Que pensez-vous de l'idée du gouvernement d'inscrire dans la constitution une limite au déficit public ?
Je raconte dans mon livre que lorsque j'ai demandé, en mai 2010, au président de la commission des Finances du Bundesrat pourquoi les Allemands n'avaient pas discuté de ce point avec nous avant de réformer la constitution fédérale, il m'a rétorqué qu'une telle discussion n'avait pas lieu d'être car cette inscription relevait du bon sens. C'était un simple mécanisme de désendettement. Cela ne se discutait pas.
En France, on ne pourra inscrire cette disposition dans la Constitution, d'abord parce que c'est un mécanisme beaucoup trop rigide et ensuite parce qu'il n'y aura jamais de majorité dans un Parlement réuni en congrès à Versailles pour y procéder. Seul un gouvernement de gauche complètement inféodé à l'Establishment financier pourrait le faire ! Après tout, le PS n'a-t-il pas par le passé fait voter l'Acte unique ou le traité de Maastricht avec le soutien de la droite ?
Une partie de nos élites plébiscite aujourd'hui le modèle allemand. Pourquoi ?
C'est une nouvelle illustration de leur fascination pour la discipline allemande. Elles comptent sur l'Allemagne pour faire supporter au peuple français une rigueur dont elles s'exemptent elle-même.

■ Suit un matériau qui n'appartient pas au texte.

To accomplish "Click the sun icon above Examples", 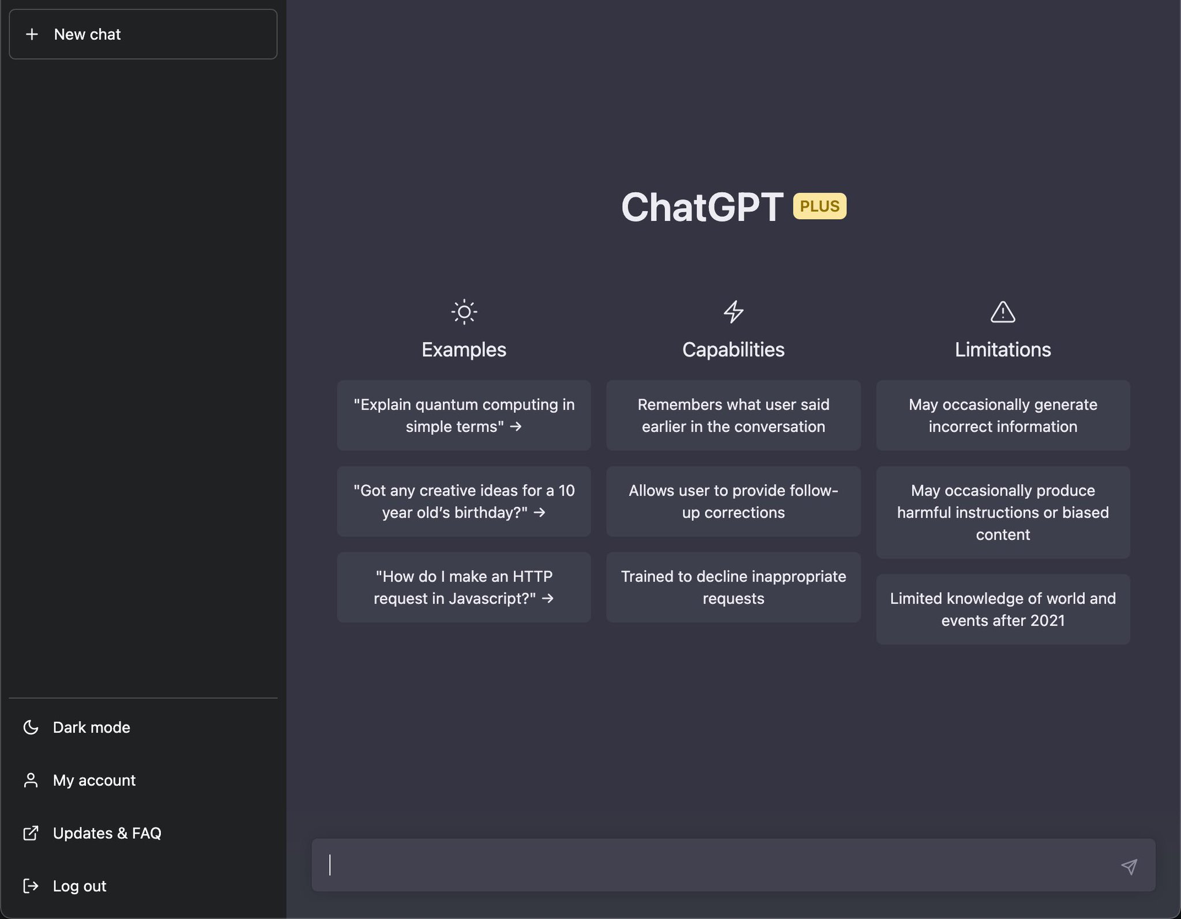I will tap(463, 312).
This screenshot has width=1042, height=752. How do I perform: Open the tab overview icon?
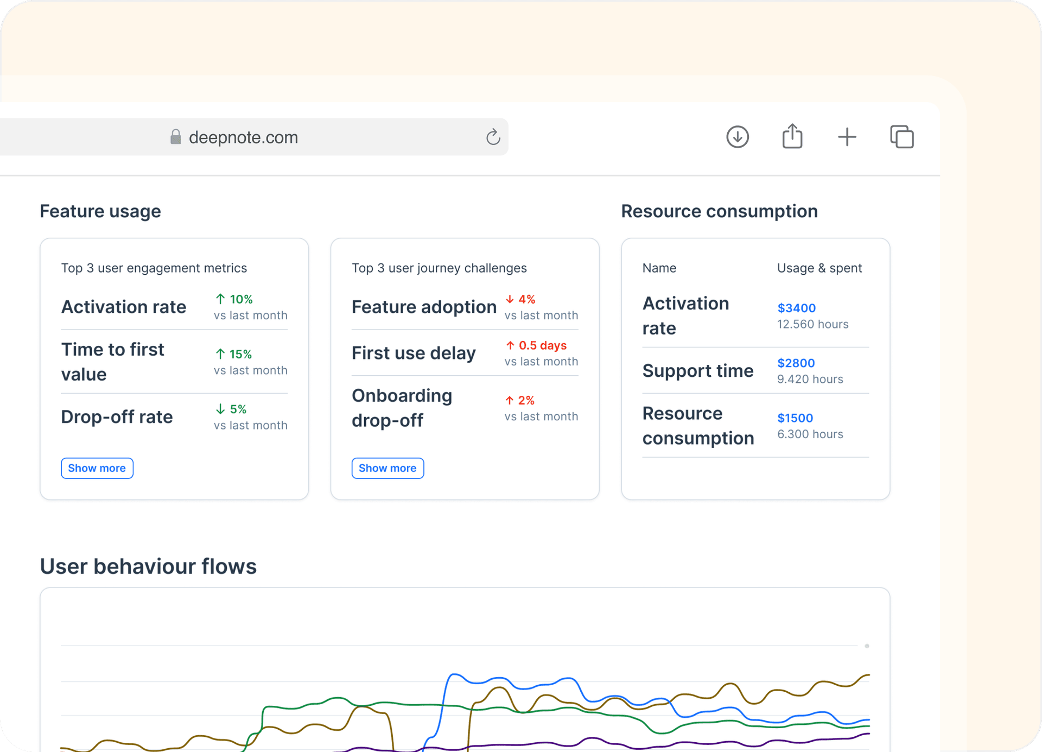coord(901,137)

C'était d'ailleurs le dessein de Jacques Delors lorsqu'il était président de la Commission : faire accepter aux Français, par le biais de l'Europe, une discipline, notamment salariale, qu'ils auraient refusé autrement. Un de ses livres s'intitule "la France par l'Europe".

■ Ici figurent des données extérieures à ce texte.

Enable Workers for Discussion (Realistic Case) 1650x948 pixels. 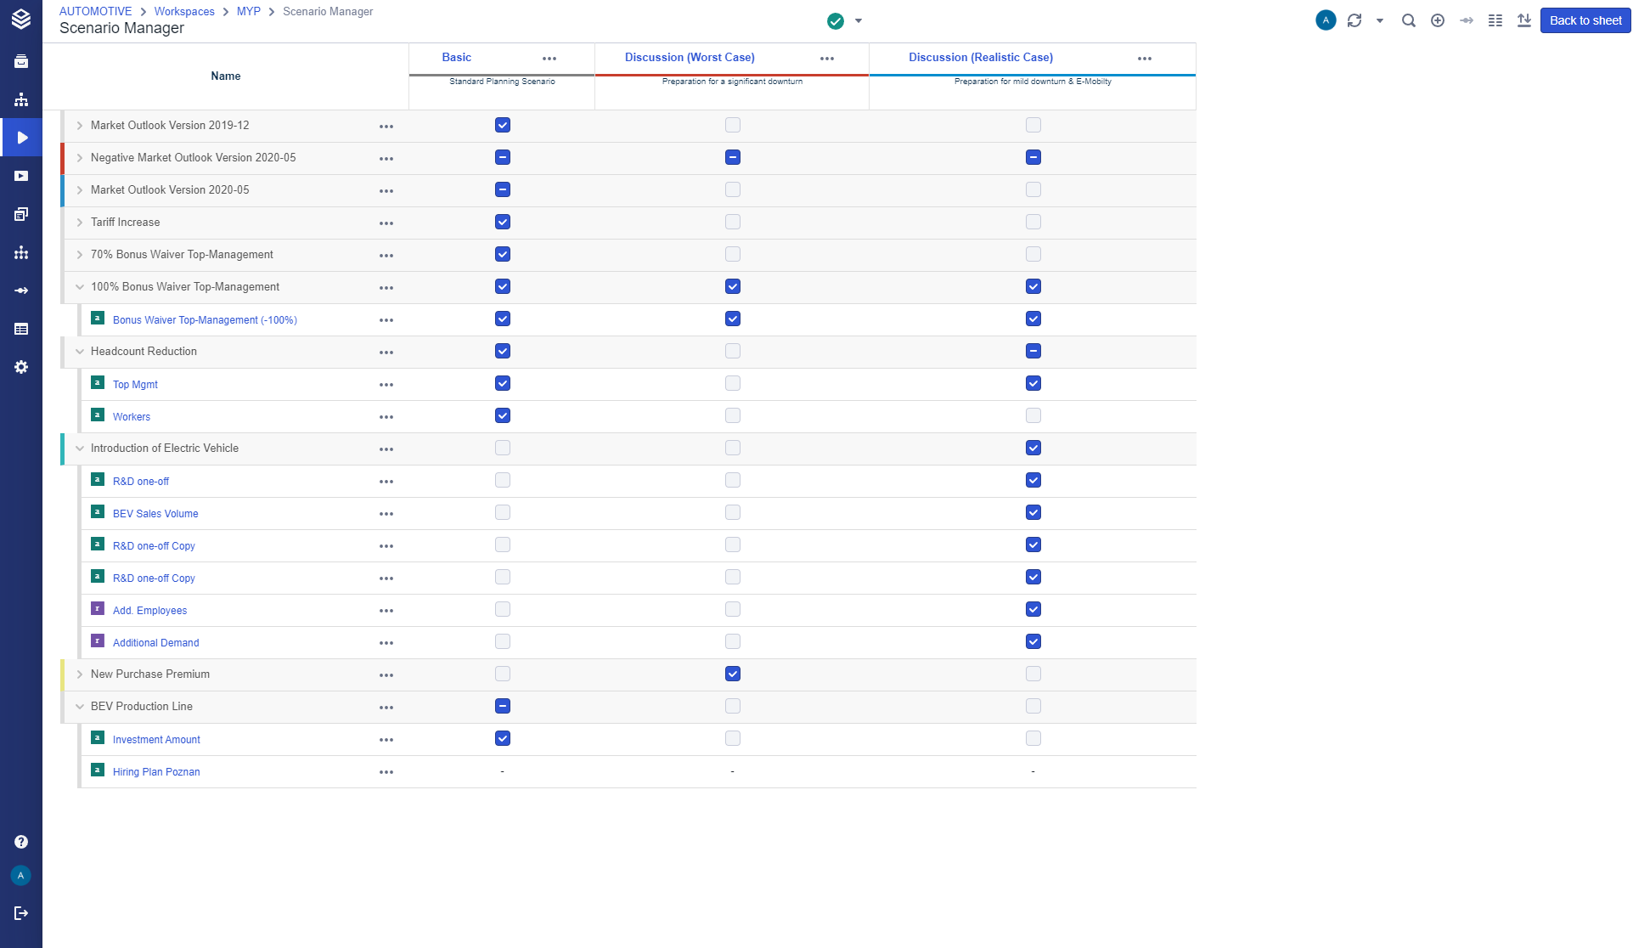[x=1033, y=415]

Pour ma part, je préfèrerais insister sur l'esprit républicain, c'est-à-dire l'esprit de responsabilité, pour que la France trouve par elle même des voies et moyens adaptés au tempérament national afin de stopper la désindustrialisation, le fait majeur de ces trois dernières décennies en France. Aujourd'hui, l'industrie en Allemagne pèse 30% du PIB et seulement 13% chez nous.